Aim of the exercise —
Exactly the lines from the one with "The image size is (662, 1528)." through the end of the data below must be set down, and no pictures with them.

Collected data —
####################

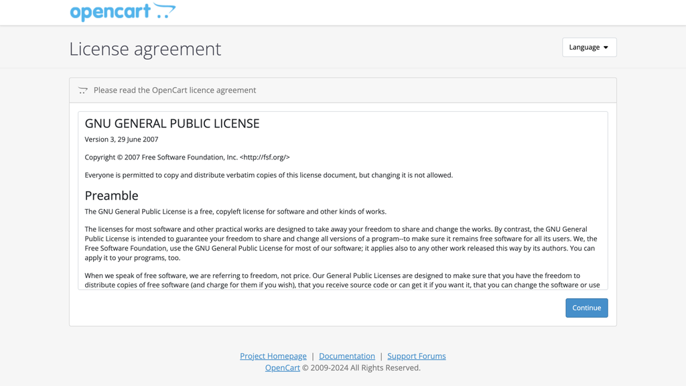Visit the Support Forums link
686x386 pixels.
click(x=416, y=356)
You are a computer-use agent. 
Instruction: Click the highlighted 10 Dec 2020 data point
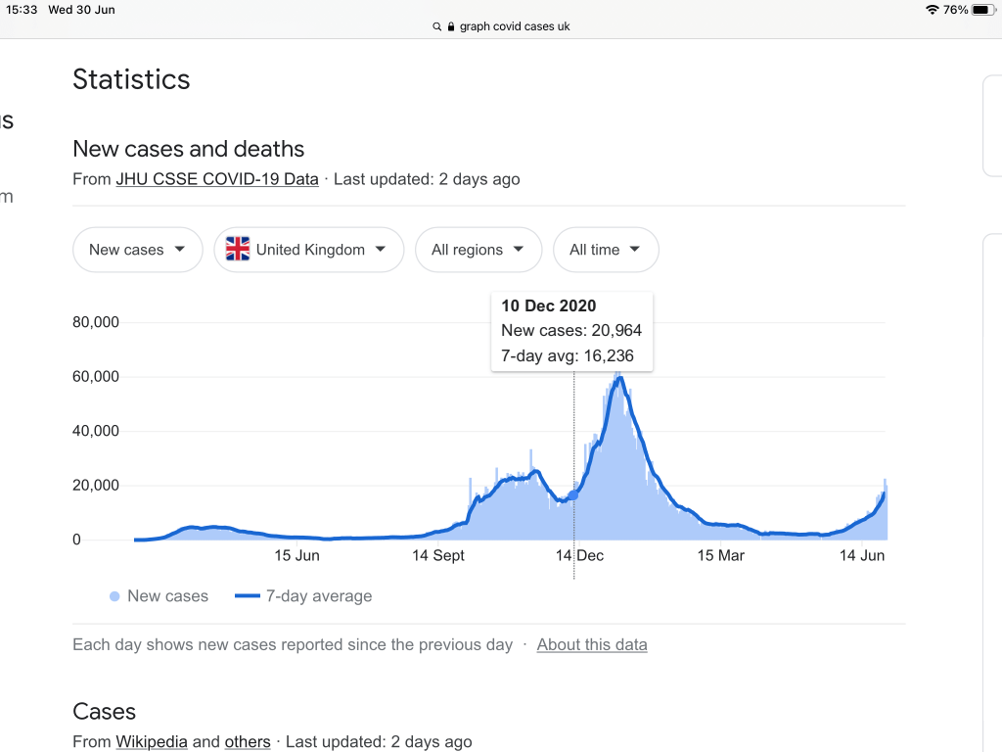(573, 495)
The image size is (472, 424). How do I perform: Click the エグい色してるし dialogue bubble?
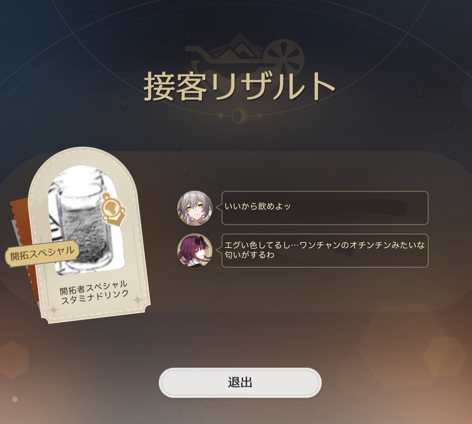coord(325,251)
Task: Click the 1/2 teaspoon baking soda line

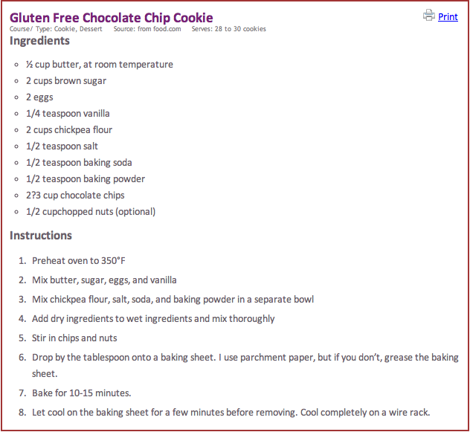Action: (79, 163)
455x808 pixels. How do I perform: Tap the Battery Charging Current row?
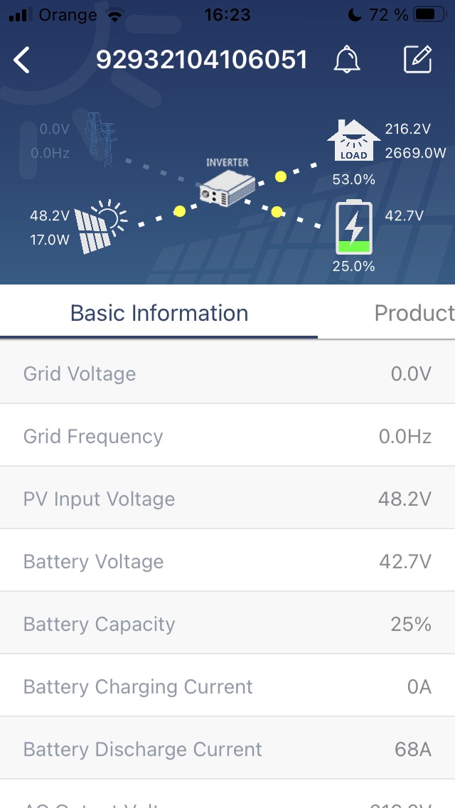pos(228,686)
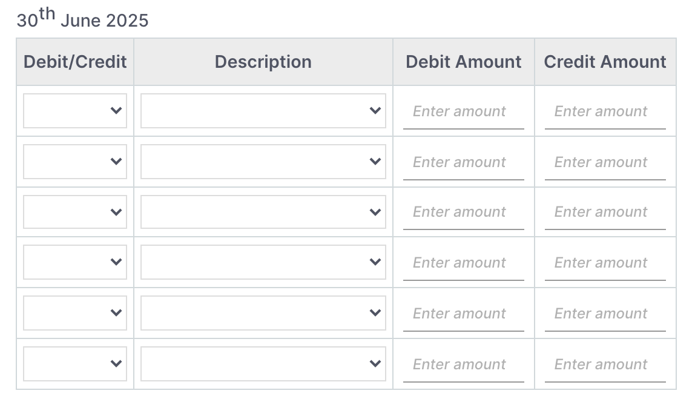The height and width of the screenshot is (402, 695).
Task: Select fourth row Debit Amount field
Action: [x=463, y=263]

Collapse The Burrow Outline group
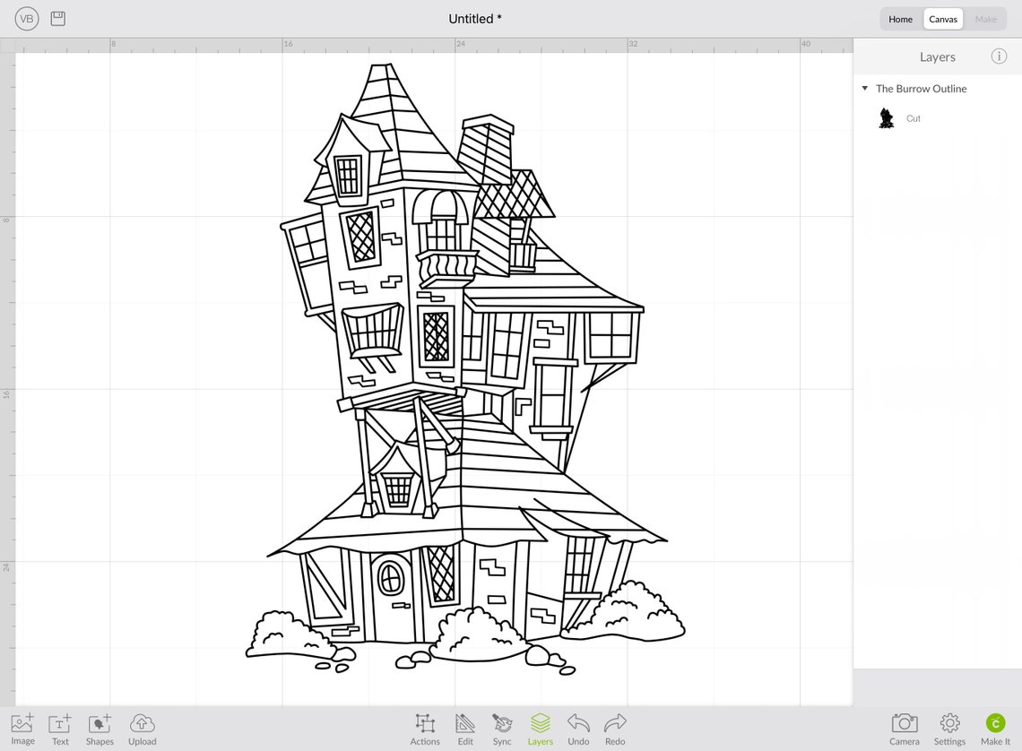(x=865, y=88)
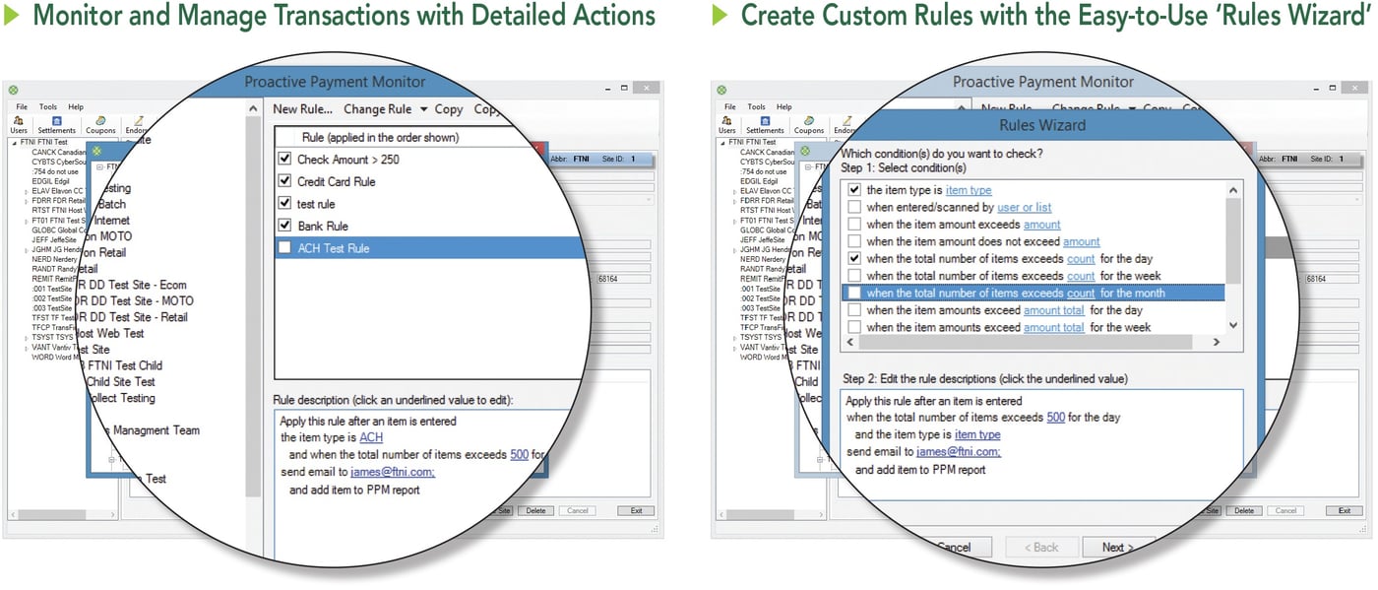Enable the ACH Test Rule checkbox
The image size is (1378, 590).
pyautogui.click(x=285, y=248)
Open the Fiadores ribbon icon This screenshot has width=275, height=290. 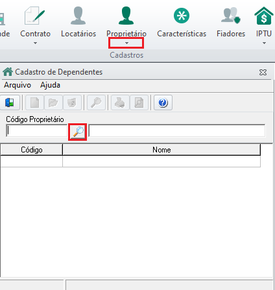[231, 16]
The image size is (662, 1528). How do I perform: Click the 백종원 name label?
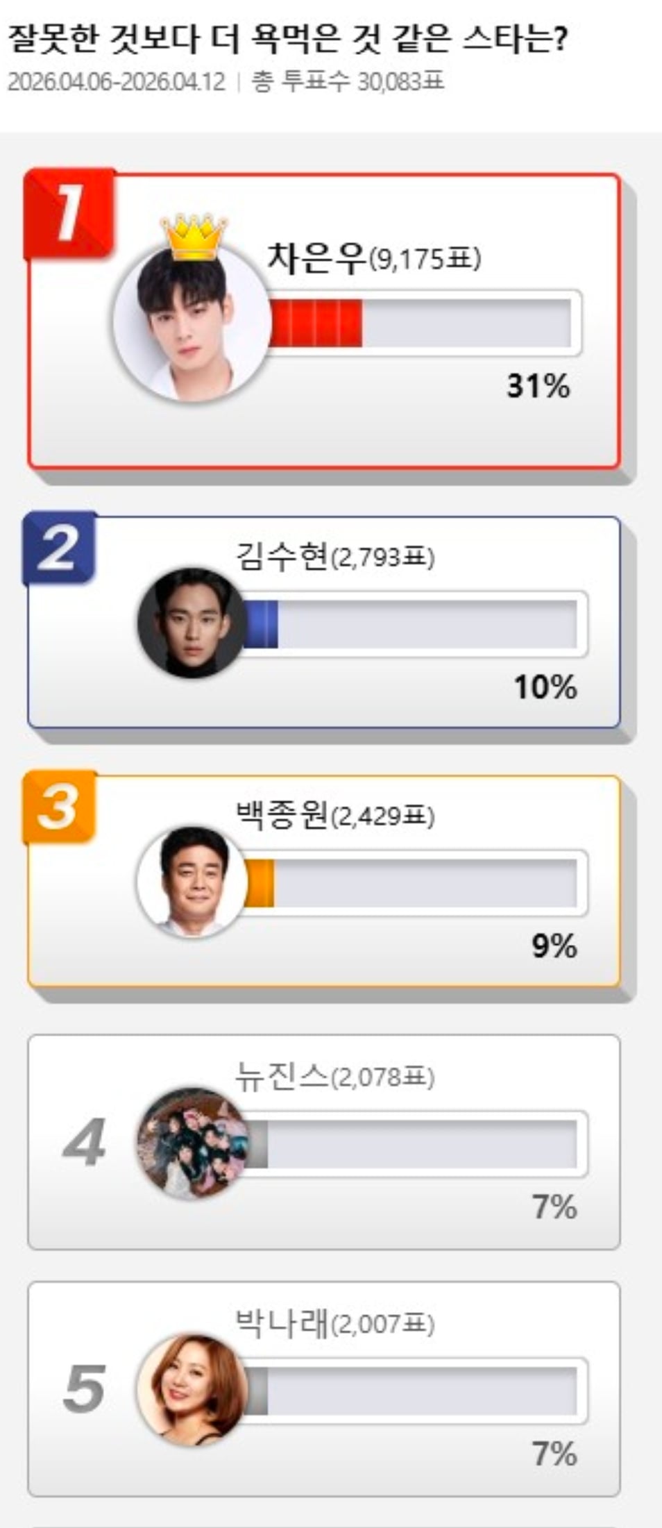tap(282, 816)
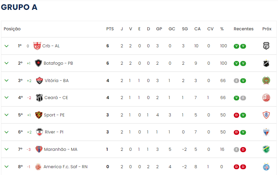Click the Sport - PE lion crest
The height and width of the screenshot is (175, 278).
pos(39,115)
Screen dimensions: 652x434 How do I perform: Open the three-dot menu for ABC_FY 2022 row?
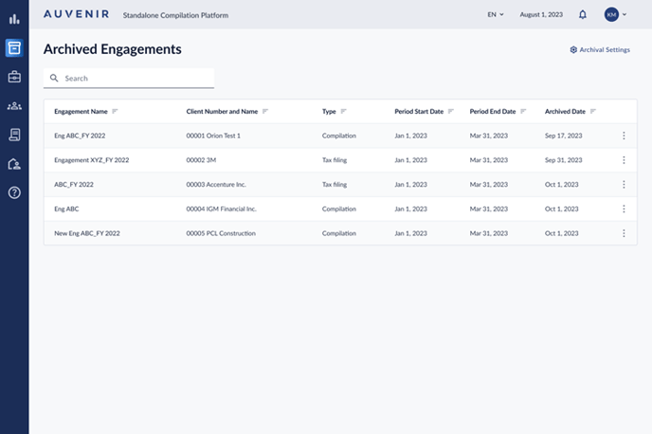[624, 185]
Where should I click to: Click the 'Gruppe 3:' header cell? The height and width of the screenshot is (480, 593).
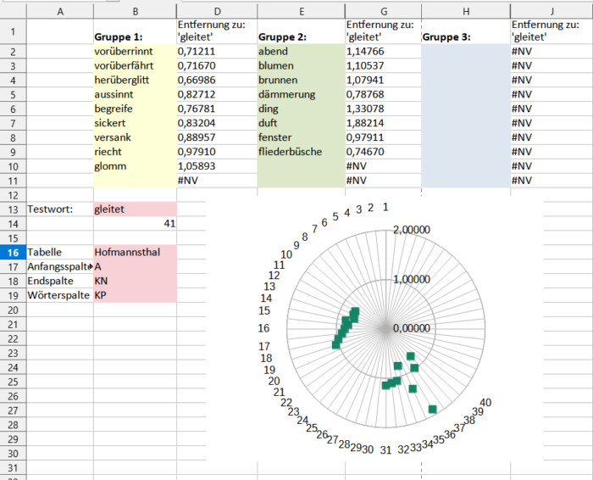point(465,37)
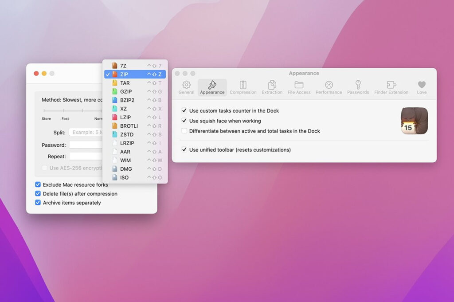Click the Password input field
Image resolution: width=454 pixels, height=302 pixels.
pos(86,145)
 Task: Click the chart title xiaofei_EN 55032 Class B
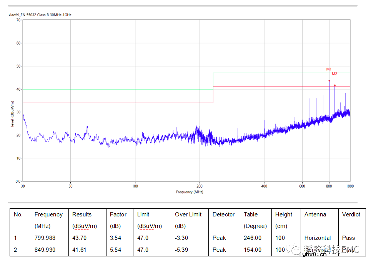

####################

Answer to the problem —
The image size is (662, 1528). How do I perform: Click the 백종원 name label?
tap(282, 816)
Click the Sport - PE lion crest
The height and width of the screenshot is (175, 278).
pos(39,115)
Screen dimensions: 652x434 How do I perform: Open the three-dot menu for ABC_FY 2022 row?
[624, 185]
Where should I click to: Click the 'Gruppe 3:' header cell? The height and width of the screenshot is (480, 593).
point(465,37)
Click the Password input field
Image resolution: width=454 pixels, height=302 pixels.
pos(86,145)
 Task: Click the chart title xiaofei_EN 55032 Class B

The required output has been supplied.